◆ DATA FOR PROCESSING
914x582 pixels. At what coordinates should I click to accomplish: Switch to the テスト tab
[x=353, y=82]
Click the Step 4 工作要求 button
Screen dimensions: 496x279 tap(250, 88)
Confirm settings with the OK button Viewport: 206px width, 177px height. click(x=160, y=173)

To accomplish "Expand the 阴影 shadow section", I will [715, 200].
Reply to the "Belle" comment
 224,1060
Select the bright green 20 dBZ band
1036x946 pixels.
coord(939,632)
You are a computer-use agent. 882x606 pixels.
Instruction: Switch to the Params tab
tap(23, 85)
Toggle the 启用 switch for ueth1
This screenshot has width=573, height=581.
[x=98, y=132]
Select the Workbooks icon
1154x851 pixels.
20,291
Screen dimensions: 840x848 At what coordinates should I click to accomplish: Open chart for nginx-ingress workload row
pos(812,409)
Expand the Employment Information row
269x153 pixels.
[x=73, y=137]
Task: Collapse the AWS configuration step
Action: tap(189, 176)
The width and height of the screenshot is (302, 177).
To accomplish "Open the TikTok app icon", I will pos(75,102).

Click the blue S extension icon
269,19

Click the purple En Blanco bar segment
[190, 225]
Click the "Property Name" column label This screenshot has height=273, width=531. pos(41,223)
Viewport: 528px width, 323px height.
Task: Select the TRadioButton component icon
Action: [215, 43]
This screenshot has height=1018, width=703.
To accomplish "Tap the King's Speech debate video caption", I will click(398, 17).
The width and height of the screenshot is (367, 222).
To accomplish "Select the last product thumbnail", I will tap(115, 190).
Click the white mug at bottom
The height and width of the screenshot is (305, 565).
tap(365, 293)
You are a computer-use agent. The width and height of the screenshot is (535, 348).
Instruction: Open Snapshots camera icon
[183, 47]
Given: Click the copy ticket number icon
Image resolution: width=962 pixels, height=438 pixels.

◆ INSTRUCTIONS FOR THE TASK
Count the lines of the data that hold the string "agent", and give that number as the entire reply.

◆ REPLY
2